Write out all of the data exactly as it appears.

--- START ---

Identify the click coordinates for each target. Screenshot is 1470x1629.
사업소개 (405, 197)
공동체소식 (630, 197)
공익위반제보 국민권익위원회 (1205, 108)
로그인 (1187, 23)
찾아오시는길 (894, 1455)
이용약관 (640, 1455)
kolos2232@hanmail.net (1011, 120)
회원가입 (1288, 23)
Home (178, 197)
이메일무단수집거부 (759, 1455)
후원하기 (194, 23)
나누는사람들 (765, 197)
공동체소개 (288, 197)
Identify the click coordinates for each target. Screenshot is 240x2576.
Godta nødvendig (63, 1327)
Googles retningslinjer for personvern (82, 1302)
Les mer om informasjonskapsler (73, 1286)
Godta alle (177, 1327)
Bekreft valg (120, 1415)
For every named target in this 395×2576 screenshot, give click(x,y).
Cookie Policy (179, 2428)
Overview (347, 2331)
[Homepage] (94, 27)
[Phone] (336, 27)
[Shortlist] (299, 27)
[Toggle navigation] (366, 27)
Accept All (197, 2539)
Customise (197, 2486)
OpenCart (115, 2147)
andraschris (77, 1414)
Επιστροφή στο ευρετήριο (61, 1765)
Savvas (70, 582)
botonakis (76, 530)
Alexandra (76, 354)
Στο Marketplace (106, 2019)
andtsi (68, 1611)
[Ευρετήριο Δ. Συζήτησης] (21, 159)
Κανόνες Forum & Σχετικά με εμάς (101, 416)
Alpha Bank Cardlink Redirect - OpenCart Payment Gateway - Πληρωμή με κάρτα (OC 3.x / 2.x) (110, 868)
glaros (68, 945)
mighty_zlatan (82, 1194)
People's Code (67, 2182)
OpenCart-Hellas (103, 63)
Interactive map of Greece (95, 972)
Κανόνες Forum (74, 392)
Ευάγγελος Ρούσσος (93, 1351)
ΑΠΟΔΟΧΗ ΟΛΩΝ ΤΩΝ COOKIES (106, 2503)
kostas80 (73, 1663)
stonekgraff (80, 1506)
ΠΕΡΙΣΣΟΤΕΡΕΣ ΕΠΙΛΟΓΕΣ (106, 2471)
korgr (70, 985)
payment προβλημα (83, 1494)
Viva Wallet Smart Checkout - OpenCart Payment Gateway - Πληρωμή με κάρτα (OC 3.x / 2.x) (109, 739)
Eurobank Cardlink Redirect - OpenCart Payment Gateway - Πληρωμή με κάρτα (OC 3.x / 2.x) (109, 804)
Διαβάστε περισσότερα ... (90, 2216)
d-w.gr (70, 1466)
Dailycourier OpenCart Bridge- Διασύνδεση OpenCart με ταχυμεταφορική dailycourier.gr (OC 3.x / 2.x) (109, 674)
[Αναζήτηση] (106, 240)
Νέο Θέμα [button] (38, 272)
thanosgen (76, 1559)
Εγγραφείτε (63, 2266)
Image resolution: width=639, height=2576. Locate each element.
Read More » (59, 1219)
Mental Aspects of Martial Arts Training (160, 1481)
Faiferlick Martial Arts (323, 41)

--- END ---

# Output of the task:
Identify the click coordinates for each target. Screenshot is 1470x1629.
사업소개 (405, 197)
공동체소식 (630, 197)
공익위반제보 국민권익위원회 (1205, 108)
로그인 (1187, 23)
찾아오시는길 (894, 1455)
이용약관 (640, 1455)
kolos2232@hanmail.net (1011, 120)
회원가입 (1288, 23)
Home (178, 197)
이메일무단수집거부 (759, 1455)
후원하기 (194, 23)
나누는사람들 (765, 197)
공동체소개 (288, 197)
Identify the click coordinates for each target. Screenshot is 240x2576.
Godta nødvendig (63, 1327)
Googles retningslinjer for personvern (82, 1302)
Les mer om informasjonskapsler (73, 1286)
Godta alle (177, 1327)
Bekreft valg (120, 1415)
For every named target in this 395×2576 screenshot, give click(x,y).
Cookie Policy (179, 2428)
Overview (347, 2331)
[Homepage] (94, 27)
[Phone] (336, 27)
[Shortlist] (299, 27)
[Toggle navigation] (366, 27)
Accept All (197, 2539)
Customise (197, 2486)
OpenCart (115, 2147)
andraschris (77, 1414)
Επιστροφή στο ευρετήριο (61, 1765)
Savvas (70, 582)
botonakis (76, 530)
Alexandra (76, 354)
Στο Marketplace (106, 2019)
andtsi (68, 1611)
[Ευρετήριο Δ. Συζήτησης] (21, 159)
Κανόνες Forum & Σχετικά με εμάς (101, 416)
Alpha Bank Cardlink Redirect - OpenCart Payment Gateway - Πληρωμή με κάρτα (OC 3.x / 2.x) (110, 868)
glaros (68, 945)
mighty_zlatan (82, 1194)
People's Code (67, 2182)
OpenCart-Hellas (103, 63)
Interactive map of Greece (95, 972)
Κανόνες Forum (74, 392)
Ευάγγελος Ρούσσος (93, 1351)
ΑΠΟΔΟΧΗ ΟΛΩΝ ΤΩΝ COOKIES (106, 2503)
kostas80 (73, 1663)
stonekgraff (80, 1506)
ΠΕΡΙΣΣΟΤΕΡΕΣ ΕΠΙΛΟΓΕΣ (106, 2471)
korgr (70, 985)
payment προβλημα (83, 1494)
Viva Wallet Smart Checkout - OpenCart Payment Gateway - Πληρωμή με κάρτα (OC 3.x / 2.x) (109, 739)
Eurobank Cardlink Redirect - OpenCart Payment Gateway - Πληρωμή με κάρτα (OC 3.x / 2.x) (109, 804)
Διαβάστε περισσότερα ... (90, 2216)
d-w.gr (70, 1466)
Dailycourier OpenCart Bridge- Διασύνδεση OpenCart με ταχυμεταφορική dailycourier.gr (OC 3.x / 2.x) (109, 674)
[Αναζήτηση] (106, 240)
Νέο Θέμα [button] (38, 272)
thanosgen (76, 1559)
Εγγραφείτε (63, 2266)
Image resolution: width=639, height=2576. Locate each element.
Read More » (59, 1219)
Mental Aspects of Martial Arts Training (160, 1481)
Faiferlick Martial Arts (323, 41)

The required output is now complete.